Content warning: this post discusses rape, sexual violence and media misogyny
Rape scenes are horribly popular in the media, and seldom necessary. With a flicker of hope, I wonder if savvy viewers are finally kicking back against this tedious trope as an opening-night audience booed a completely gratuitous rape scene crowbarred into an opera.
The defences of the scene were the same old tired shit. The director of the Royal Opera House said:
“The production includes a scene which puts the spotlight on the brutal reality of women being abused during war time, and sexual violence being a tragic fact of war,”
while one of the cast said:
“Maybe it went a little longer than it should have, but it happened and I think it’s an element you can use to show just how horrible these people were that were occupying this town,”
while the director of the production said exactly the same thing too:
“If you don’t feel the brutality, the suffering these people have had to face, if you want to hide it, it becomes soft, it becomes for children,”
I often wonder about the existence of this hypothetical audience member who cannot understand that a villain is bad, and conditions are awful for women, without being literally shown a woman being raped.

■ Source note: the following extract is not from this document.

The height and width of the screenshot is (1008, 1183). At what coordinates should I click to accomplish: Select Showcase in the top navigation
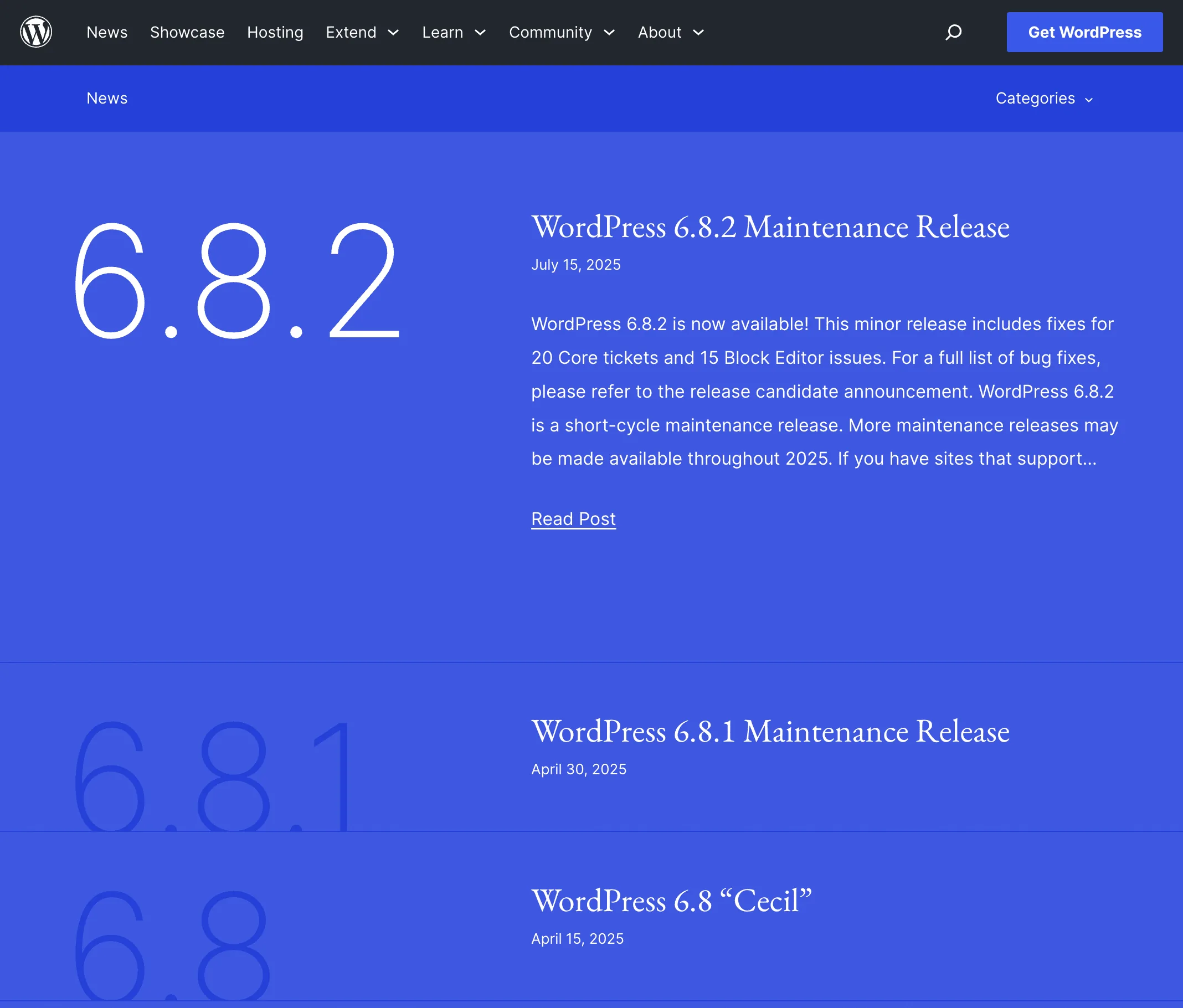coord(187,33)
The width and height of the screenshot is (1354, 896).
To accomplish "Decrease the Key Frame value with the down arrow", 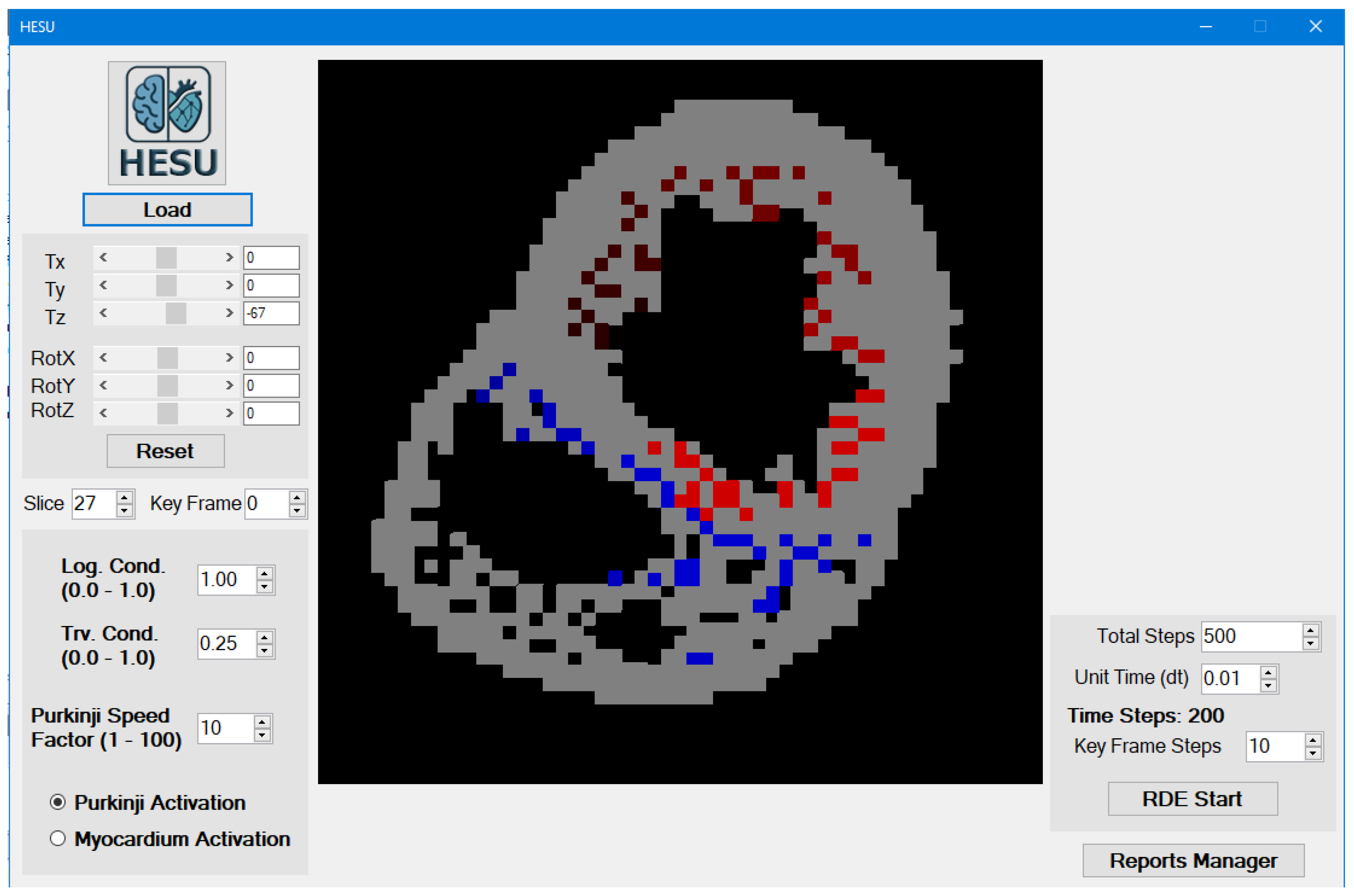I will pos(297,510).
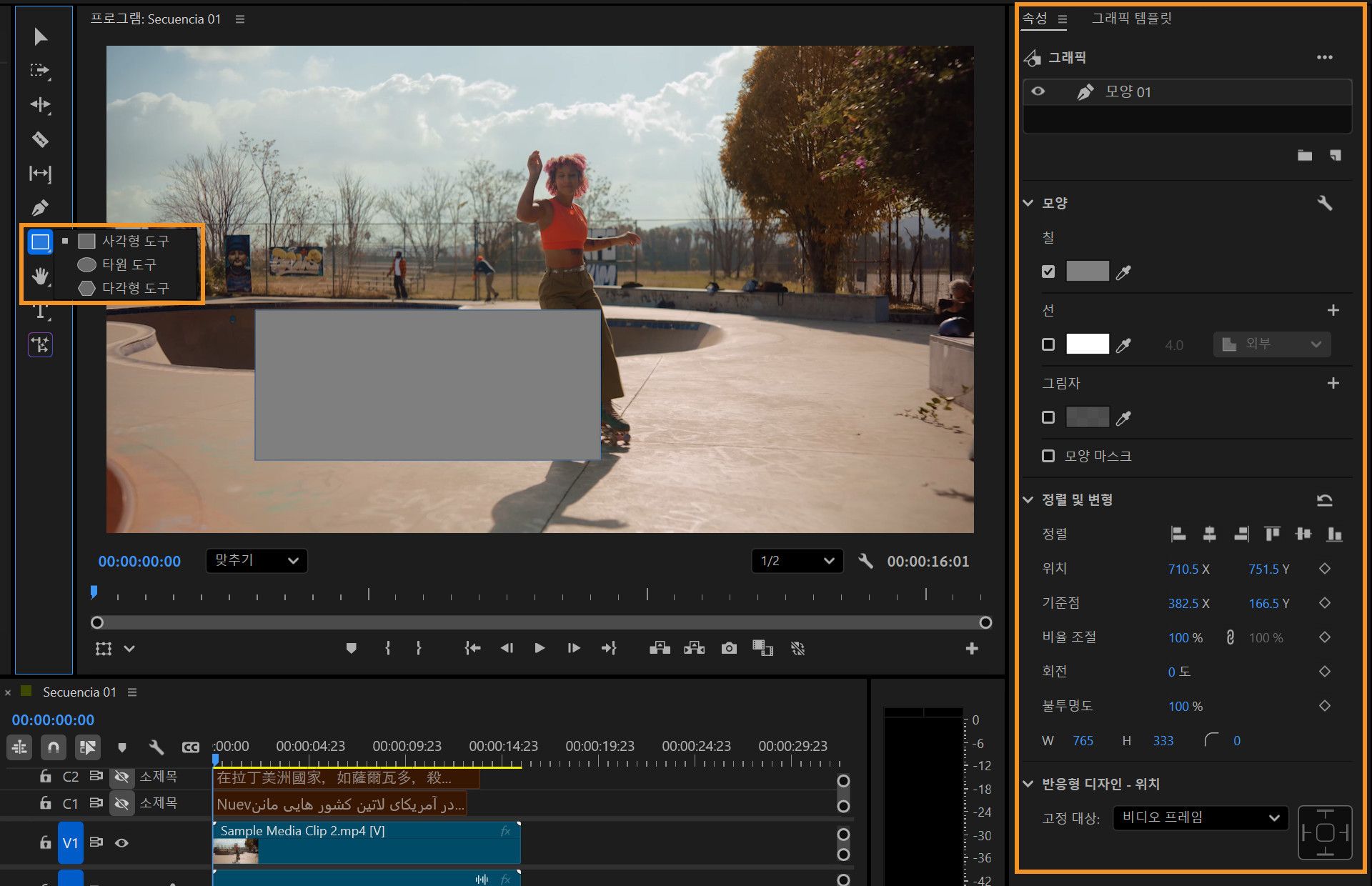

I presume Rossini, who wrote the opera in 1829, didn’t have such a low opinion of those who would appreciate his work, considering he didn’t write that scene in himself–it was added by the director.
I’ve written before about how a competent production doesn’t need to show a rape scene for the audience to grok that this is a bad place full of bad people, comparing the latest Mad Max to Game of Thrones. To me, putting a rape on stage or screen or on the page as a form of scene-setting is the very pinnacle of laziness. A decent writer or director can build up an air of threat, of terror, without having to use salacious violence against women as a shorthand for this. It’s the Michael Bay school of show don’t tell… rather than hinting and using subtlety, they show with a gross insult to the audience’s capacity to think.
Yes, there are times where as rape scene is actually relevant to the plot, but these instances are few: tiny, compared to the number of times such scenes have been smeared in there like shit on a portaloo wall.
People will use the potentially imaginary audience member to excuse what is essentially a failure of men’s skills at writing and directing. I cannot say I have ever met or spoken to–or even had a screeching comment–from somebody who admits that they are incapable of grasping that the situation is dire or the villain is a bad ‘un without having to see somebody being raped.
Perhaps, therefore, audience are smarter than writers and directors think. And this means that they must stop using the same worn-out old excuses to cover for their fatuous productions. In turn, perhaps this means they will finally have to face a challenge of creating something with a little bit of thought behind it.